Tipik bir Osmanlı padişahı imajını bir düşünün. Başında bir sarık, sırtında bir kaftan, heybetli bir bakış… Ve bunlara ek olarak bir de sakal… Osmanlı padişahlarının neredeyse hepsi sakal bırakmıştır. Neredeyse diyoruz çünkü Osmanlı tahtına oturan 36 padişahtan 3 tanesi tahta oturduktan sonra bir hükümranlık göstergesi olmasına rağmen hiç sakal uzatmamıştı. Peki, bunlar hangi padişahlardı ve neden hiç sakal uzatmamışlardı? Gelin videonun devamında hep beraber öğrenelim.
(intro)
Osmanlı devlet geleneğinde padişahlığın iki büyük nişanesi vardı. Birisi tuğ diktirmek diğeriyse sakal bırakmaktı. Bu yüzden şehzadelerin tahta geçmeden önce sakal uzatmaya başlaması yasaktı, en fazla bıyık bırakabilirlerdi. Osmanlı geleneğinde bir şehzadenin sakal bırakmaya başlaması tahtta gözü olduğu anlamına gelirdi. Kanuni Sultan Süleyman’ın oğlu Şehzade Mustafa, kendisine destek çıkan devlet ricali tarafından kandırılmış, ”Hünkârımız tahtı size bırakacak lakin Rüstem Paşa buna engel oluyor. Siz en iyisi sakal bırakın ve tuğ dikin ki babanız niyetiniz olduğunu anlasın ve tahtı size bıraksın” gibi sözler edildiğinden onlara inanıp sakal bırakmıştı. Kanuni de devlet nizamı için oğlunun katledilmesini emretmiştir. Öyle ki Şehzade Mustafa’nın katlini tasvir eden minyatürlerde Şehzade Mustafa sakallı olarak resmedilmiştir.
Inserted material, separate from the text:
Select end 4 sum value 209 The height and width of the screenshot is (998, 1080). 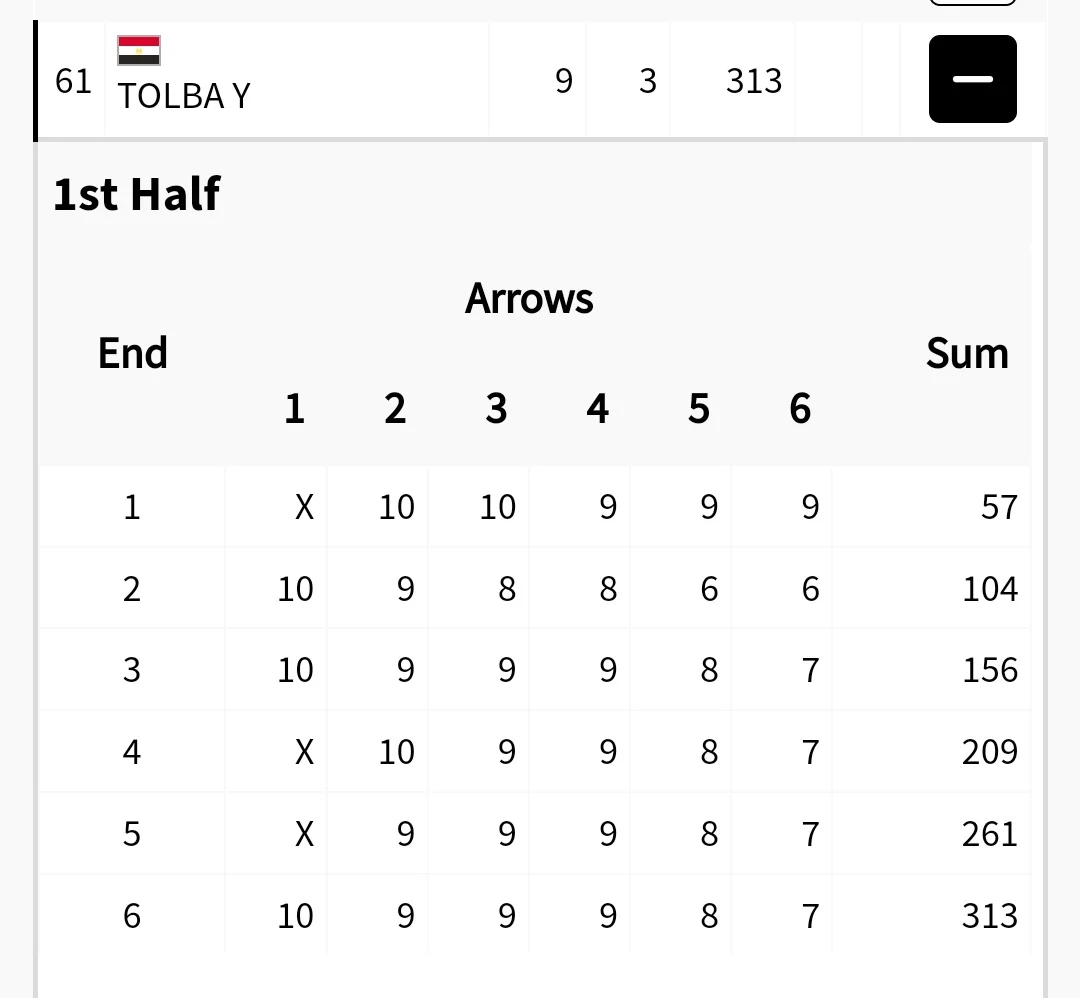tap(990, 751)
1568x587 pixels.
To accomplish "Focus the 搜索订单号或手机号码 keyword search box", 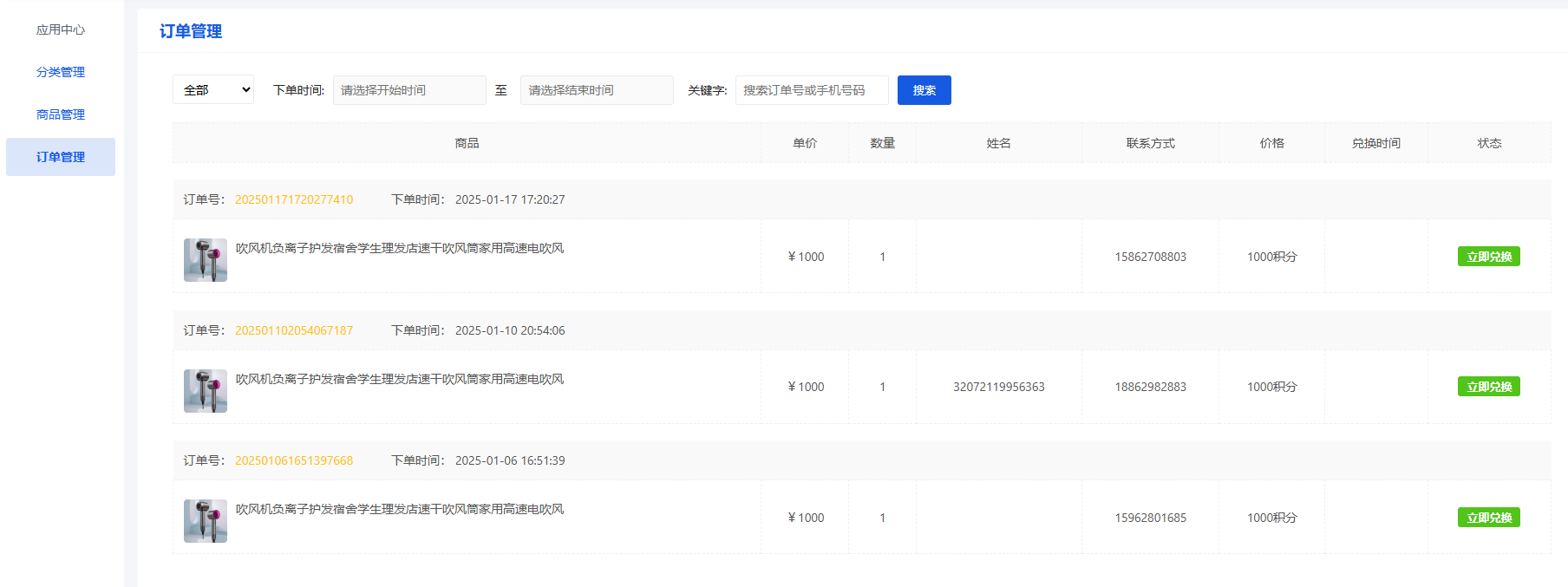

Tahta sadece 93 günlüğüne geçen 5. Murad’ın da bu kısa hükümdarlık süresinde sakal bıraktığını görüyoruz. Ekber ve erşed sisteminde sırasını beklerken yalnızca bıyık bırakan 5. Murad, tahta geçtikten sonra sakal bırakmaya da başlamış ve 93 gün sonra tahttan inene kadar da kesmemiştir.
36 padişahlık Osmanlı tarihi boyunca tahta çıktığı halde sakal bırakmayan 3 padişah vardı. Bunlardan bir tanesi zorunluluk icabı, diğer ikisiyse tercihen sakal bırakmamışlardı. Gelin bu sakalsız padişahları kronolojik olarak sakal bırakmama gerekçeleriyle öğrenelim.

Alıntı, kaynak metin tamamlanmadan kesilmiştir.